* [Assignment] In the records below, begin at the line containing "[年を選択 2026 2025" and end at the line containing "傷物語 〈III冷血篇〉 [Blu-ray] (75, 927)"; quote every line in that span exactly, including both boundary lines, and no others.

* [Supplied entries]

---

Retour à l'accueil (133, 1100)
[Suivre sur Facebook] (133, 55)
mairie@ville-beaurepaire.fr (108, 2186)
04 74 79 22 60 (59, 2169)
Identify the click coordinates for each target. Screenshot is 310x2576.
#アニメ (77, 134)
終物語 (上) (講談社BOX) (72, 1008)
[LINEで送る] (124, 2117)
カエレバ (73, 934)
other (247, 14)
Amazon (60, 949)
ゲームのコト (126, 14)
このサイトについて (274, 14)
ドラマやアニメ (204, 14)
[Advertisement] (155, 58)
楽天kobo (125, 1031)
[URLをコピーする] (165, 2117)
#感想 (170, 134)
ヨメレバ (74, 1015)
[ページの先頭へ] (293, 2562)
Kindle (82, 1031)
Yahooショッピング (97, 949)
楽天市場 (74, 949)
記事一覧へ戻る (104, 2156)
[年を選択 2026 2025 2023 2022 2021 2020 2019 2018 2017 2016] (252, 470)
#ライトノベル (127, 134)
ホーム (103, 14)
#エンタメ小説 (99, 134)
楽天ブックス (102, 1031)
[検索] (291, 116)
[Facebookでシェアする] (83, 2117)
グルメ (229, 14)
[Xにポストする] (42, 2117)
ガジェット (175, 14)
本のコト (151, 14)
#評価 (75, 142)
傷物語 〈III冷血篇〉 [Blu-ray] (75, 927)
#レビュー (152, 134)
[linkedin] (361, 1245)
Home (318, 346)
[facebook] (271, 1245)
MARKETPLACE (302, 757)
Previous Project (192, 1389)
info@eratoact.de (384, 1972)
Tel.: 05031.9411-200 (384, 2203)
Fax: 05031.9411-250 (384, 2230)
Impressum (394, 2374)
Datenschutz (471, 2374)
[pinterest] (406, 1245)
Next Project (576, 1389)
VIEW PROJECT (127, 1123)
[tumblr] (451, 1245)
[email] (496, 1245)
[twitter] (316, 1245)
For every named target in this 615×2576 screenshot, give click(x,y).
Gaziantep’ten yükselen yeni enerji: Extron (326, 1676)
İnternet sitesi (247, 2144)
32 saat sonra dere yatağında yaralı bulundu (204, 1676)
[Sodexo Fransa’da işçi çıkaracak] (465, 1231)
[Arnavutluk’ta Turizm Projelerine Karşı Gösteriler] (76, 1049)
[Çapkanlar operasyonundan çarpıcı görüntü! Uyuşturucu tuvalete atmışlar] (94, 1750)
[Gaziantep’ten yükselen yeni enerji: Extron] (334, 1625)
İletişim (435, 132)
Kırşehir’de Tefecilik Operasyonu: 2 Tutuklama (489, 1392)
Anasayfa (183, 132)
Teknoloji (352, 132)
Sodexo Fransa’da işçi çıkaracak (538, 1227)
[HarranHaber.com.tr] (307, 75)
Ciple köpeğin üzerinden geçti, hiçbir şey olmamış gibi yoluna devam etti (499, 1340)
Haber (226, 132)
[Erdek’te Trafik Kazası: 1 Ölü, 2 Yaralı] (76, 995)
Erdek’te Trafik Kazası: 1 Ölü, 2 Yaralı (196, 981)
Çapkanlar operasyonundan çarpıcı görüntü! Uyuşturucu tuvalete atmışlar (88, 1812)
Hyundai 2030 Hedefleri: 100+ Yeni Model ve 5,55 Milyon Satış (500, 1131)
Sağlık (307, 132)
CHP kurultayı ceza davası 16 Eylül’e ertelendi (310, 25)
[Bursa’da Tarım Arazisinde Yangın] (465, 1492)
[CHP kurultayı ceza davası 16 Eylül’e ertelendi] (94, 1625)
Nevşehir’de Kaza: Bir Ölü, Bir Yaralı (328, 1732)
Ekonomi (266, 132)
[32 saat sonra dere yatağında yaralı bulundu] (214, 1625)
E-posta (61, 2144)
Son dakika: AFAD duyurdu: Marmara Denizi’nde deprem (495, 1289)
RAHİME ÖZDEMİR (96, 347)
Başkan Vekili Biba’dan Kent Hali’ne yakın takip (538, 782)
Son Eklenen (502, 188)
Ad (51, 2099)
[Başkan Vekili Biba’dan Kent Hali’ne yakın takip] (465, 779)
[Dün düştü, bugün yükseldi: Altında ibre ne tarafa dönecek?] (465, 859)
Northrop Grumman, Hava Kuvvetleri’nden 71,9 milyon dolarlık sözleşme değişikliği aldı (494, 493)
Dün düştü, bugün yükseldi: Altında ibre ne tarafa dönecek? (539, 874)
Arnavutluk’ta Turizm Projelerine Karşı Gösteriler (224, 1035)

---

* [Output of the task]
[年を選択 2026 2025 2023 2022 2021 2020 2019 2018 2017 2016] (252, 470)
#ライトノベル (127, 134)
ホーム (103, 14)
#エンタメ小説 (99, 134)
楽天ブックス (102, 1031)
[検索] (291, 116)
[Facebookでシェアする] (83, 2117)
グルメ (229, 14)
[Xにポストする] (42, 2117)
ガジェット (175, 14)
本のコト (151, 14)
#評価 (75, 142)
傷物語 〈III冷血篇〉 [Blu-ray] (75, 927)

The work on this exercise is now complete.